And all hell broke loose! That is what happened recently after a working paper published by researchers at UC Berkeley and the University of Chicago concluded that it is not cost effective for homeowners to invest in low-income weatherization energy-efficiency programs. For a sample of 30,000 weatherization assistance program (WAP)-eligible households in the state of Michigan, the study found a return on investment equal to -0.8% and that for the society at large to be -9.5%; both of which are needless to say fairly unattractive even when compared to almost zero rate of interest one gets for keeping money idle in U.S. bank accounts.
These results are contrary to the usual rhetoric of energy-efficiency supporters, who claim it to be the lowest-hanging fruit and cheapest action to save the environment from climate change. In its defense the NRDC staff pointed out other credible research such as the one conducted by Lawrence Berkeley National Laboratory in April 2015, which found an average cost of 3.3 cents/kilowatt-hour for residential energy efficiency, 5.5 cents/kilowatt-hour for commercial and industrial energy-efficiency measures, as compared to roughly 13 cents/kilowatt-hour of average cost of supply. They further point out that the unattractive results are due to the fact that the researchers have accounted for complete measure cost and not incremental costs alone (note that the incremental cost is the difference between the cost of an energy-efficient measure and its baseline equivalent). A blogger at the Environmental Defense Fund has offered that it is now the right time to measure and value energy efficiency by introducing new business models, instead of debating old program achievements.
Federal and state governments and policy makers have come a long way in setting up myriad of instrumentalities and administrative structures that provide funding for electric and gas energy-efficiency projects. Given this, one may think that the debate this paper has generated shall wither away in the coming weeks.
However, the key question here is not whether funding for the WAP be curtailed, but how well are policy makers prepared to learn from ex-post data and project experiences such that there could be timely course correction.
One of the primary reasons for difference in expectations versus reality is over estimation of project results based on engineering models. A case in point is performance of combined heat and power (CHP) plants in the United States, which receive support in the form of grants and tax incentives.
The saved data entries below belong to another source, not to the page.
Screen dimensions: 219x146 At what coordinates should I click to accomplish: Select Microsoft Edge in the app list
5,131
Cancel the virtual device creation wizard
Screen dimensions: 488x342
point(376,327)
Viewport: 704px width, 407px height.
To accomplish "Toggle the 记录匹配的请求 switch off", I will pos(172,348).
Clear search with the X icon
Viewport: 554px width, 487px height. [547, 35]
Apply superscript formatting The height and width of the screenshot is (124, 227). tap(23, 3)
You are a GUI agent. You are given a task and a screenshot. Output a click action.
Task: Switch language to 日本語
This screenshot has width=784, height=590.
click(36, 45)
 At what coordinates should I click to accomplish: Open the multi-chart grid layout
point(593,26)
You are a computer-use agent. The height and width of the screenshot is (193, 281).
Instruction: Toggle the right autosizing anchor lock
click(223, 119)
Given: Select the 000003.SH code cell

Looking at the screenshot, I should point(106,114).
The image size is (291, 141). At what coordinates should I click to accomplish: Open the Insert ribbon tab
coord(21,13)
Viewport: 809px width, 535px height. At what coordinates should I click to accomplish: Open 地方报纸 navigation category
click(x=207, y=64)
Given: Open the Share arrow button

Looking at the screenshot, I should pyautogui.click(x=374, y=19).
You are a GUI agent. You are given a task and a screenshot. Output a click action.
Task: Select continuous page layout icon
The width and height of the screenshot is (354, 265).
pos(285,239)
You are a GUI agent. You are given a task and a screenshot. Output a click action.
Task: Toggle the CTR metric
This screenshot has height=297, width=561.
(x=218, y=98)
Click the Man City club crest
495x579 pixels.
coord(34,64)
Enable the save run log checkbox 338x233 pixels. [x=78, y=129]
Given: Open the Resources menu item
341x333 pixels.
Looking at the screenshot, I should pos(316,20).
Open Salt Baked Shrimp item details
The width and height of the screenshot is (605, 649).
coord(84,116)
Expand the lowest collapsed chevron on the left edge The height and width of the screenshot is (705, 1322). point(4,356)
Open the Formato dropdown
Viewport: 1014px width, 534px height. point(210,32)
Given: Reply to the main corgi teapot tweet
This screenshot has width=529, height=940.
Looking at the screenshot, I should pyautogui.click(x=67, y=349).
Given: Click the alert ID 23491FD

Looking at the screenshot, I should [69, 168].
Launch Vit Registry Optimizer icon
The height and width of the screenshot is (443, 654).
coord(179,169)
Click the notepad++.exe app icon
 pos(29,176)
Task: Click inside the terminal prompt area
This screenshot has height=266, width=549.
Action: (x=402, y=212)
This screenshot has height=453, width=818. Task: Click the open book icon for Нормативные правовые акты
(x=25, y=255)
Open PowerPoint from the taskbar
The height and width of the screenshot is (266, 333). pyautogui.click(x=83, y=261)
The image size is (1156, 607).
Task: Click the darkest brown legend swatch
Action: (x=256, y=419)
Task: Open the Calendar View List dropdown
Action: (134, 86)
At Rutgers Center for Energy, Economics and Environmental Policy, we have analyzed actual performance of CHP plants (installed capacity more than 1 megawatt) over a period of 12 years. Within a sample of studied plants (located in the state of New Jersey), we observed that not all plants run at high capacity factors (CF, which is the percentage of actual plant generation to ideal plant generation, assuming the plant would have run for all 24 hours and 365 days).
In fact, about half of the existing New Jersey CHP plants run at capacity factor of less than 50 percent, which means that they were running for less than 4,380 hours a year. Further, the probability of plants to run at very high capacity factor (greater than 90 percent) is extremely low (0.03); while the probability to run at lower capacity factor (less than 25 percent) is comparatively high (0.27).
This is contrary to Economics 101, which would advocate maximizing the number of runtime to achieve output from the plant (electricity and thermal energy) at lowest cost. Further, this also means that the expected environmental benefits from these CHP plants (higher-efficiency plant and displacement of marginal coal generation with natural-gas plant) is not achieved in reality.
Results for other states and policy implications, along with a proposal for an alternative incentive mechanism have been explained in Utilities Policy paper.
Incorporating lessons from program experience is a key step in program design. Regulators and policy makers should therefore stress on collecting actual ex-post data and its analysis to circle reasons for failure or success towards achieving policy goals. Only then one can reasonably differentiate between hype and reality.